Other Websites That Should Launch Dating Components
Time to put those kissy face emojis to work!
Humans will turn anything into an opportunity for tossing out cheesy pick up lines and wagging their eyebrows at each other. In this modern world even innocent locations like libraries and strip clubs have been transformed into metaphorical love ranches where visitors imagine every person within spitting distance as a head of cattle begging to be wrangled.
Despite our advancements (3D printing and conveyer belts that bring sushi to our tables), humankind loses all rationality at the scent of a single pheromone (a word that should really be spelled thera-moan).
And all this crazy and dumb can get in the way of important pursuits like writing novels and solving climate change.
But peeps gotta peep.
Facebook knows what’s up. That’s why they’ve launched Facebook Dating, the place where “poking” your friends takes on a whole new meaning. Why fight the libidos when you can profit from them? I suggest more tech companies lean into people’s need to romanticize and sexualize every online encounter.
I follow the BestofNextdoor account on twitter and it’s clear those app users are counting down the days until they can complain about their neighbors’ cats and exchange spit particles beneath the light of a silvery moon. If Nextdoor is smart they’ll get on that PRONTO.
Who else should climb aboard the romance train?
Imagine if, under every book review, the reviewers checked a few boxes regarding their sexual availability and preferences. Then users could filter to find all the single people near them and read their book reviews before deciding whether or not to get in contact.
There wouldn’t be a single unattached book nerd left in the world.
I find, and I’m sure this is everyone else’s experience as well, that literary taste is the best indicator of long term romantic compatibility.
The Jeremy Renner App
I only recently learned about this app and it has already been obliterated, but everything I’m reading suggests it’s a product with a lot of potential. I suggest bringing it back to life with a new purpose as a dating app.
How else will Jeremy Renner fans meet and fall in love with other Jeremy Renner fans? Perhaps they can also make babies and those babies can grow up and rebel against the fandom of their parents, becoming obsessive fans of Jeremy Irons.
None of this will happen without the relaunch of the Jeremy Renner (Dating) App.
This is probably already under development at Amazon HQ. Who else could have as high a success rate as Amazon at matching each of us with our perfect love squishy? They already know everything about us. They have access to our deepest thoughts. They have access to our homes. They can move products in less time than it takes to cook a hearty ribollita.
I’m scared to even write this article, because part of me wonders if a soulmate will be escorted to my front stoop within 1–2 hours by an exhausted-looking postal worker.

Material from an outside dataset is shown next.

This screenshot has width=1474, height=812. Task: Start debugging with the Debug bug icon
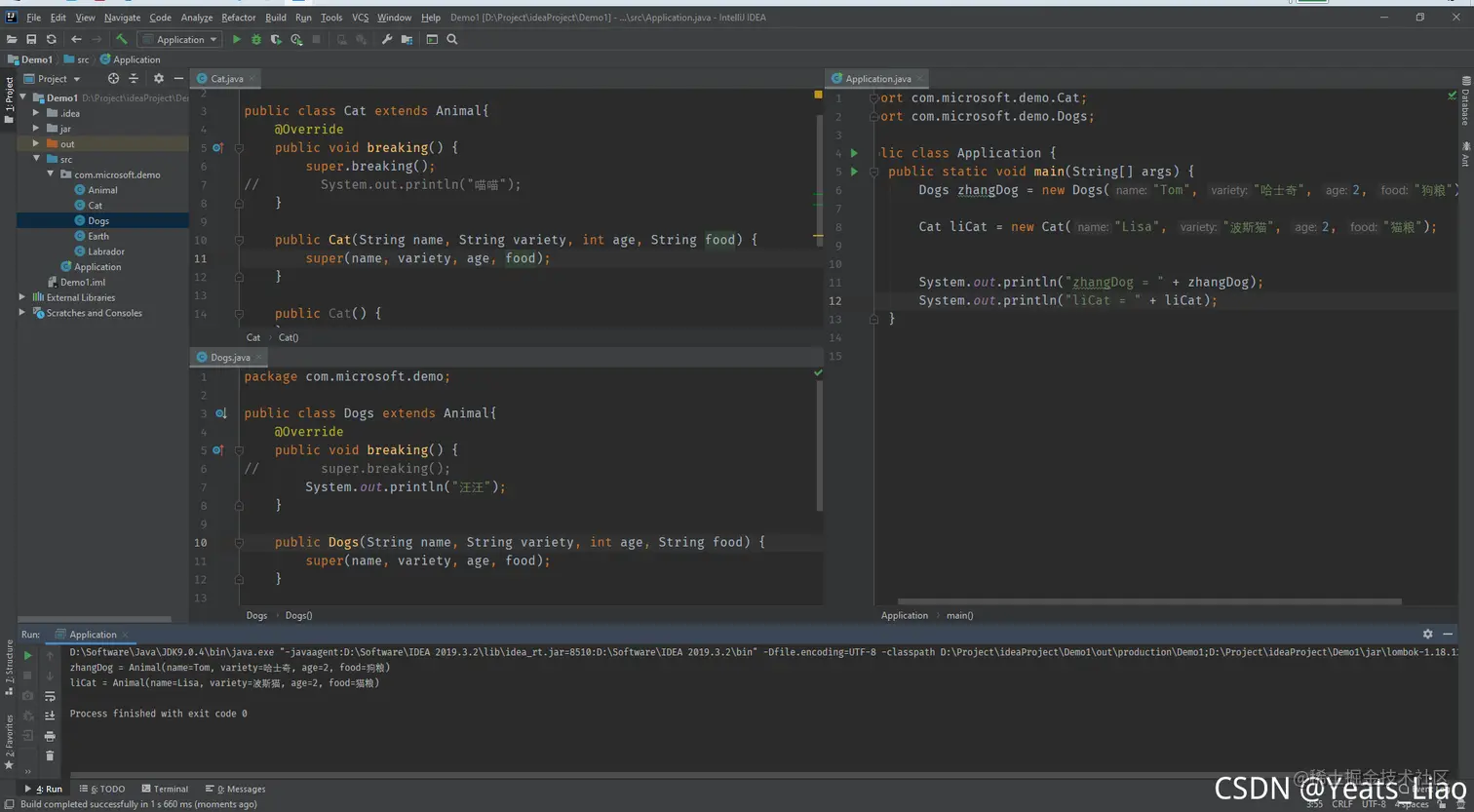pos(256,40)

I’M ALREADY MARRIED, AMAZON. I DON’T NEED ANOTHER SOULMATE. I COULD USE A NEW LOOFAH, THOUGH. ALSO, PLEASE DON’T TELL ANYONE ABOUT ALL THOSE DUCK-RELATED PRODUCTS I LOOKED UP ON YOUR WEBSITE. THAT WAS FOR AN ARTICLE. HA HA.
Nothing could be funnier than a bunch of beginning language students trying to hit on each other in German.

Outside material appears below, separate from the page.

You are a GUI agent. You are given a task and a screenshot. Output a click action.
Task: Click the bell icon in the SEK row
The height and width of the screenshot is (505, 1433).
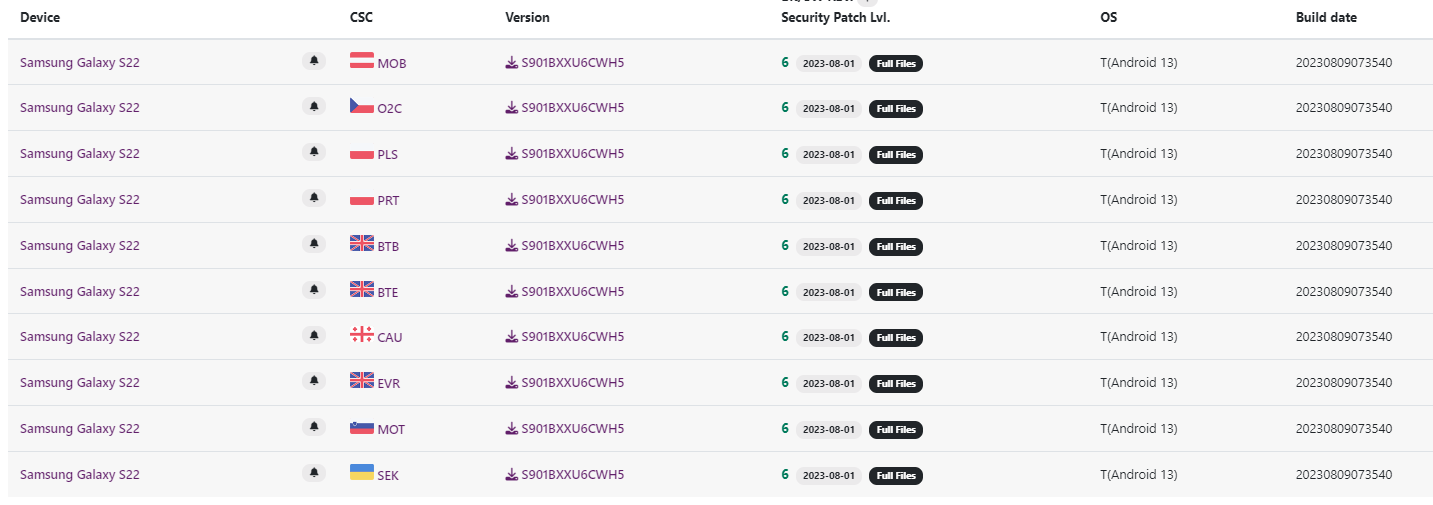[314, 473]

Student #1: Deine Augen lassen mich ohnmächtig werden.
Student #2: Ich möchte deinen Käse essen.
Student #1: Willst du Liebe machen?
Student #2: Um… Um… Ja bitte?
Clearly these are amazing ideas and all the smart devs and wealthy CEOs need to get to work right away. There are millions, literally millions of lonely people out there who hate Facebook and want to find love.
Thanks for reading! If you liked this post, consider following me on twitter. Oh, twitter should also start a dating branch! That would be a great idea for this post. Oh well.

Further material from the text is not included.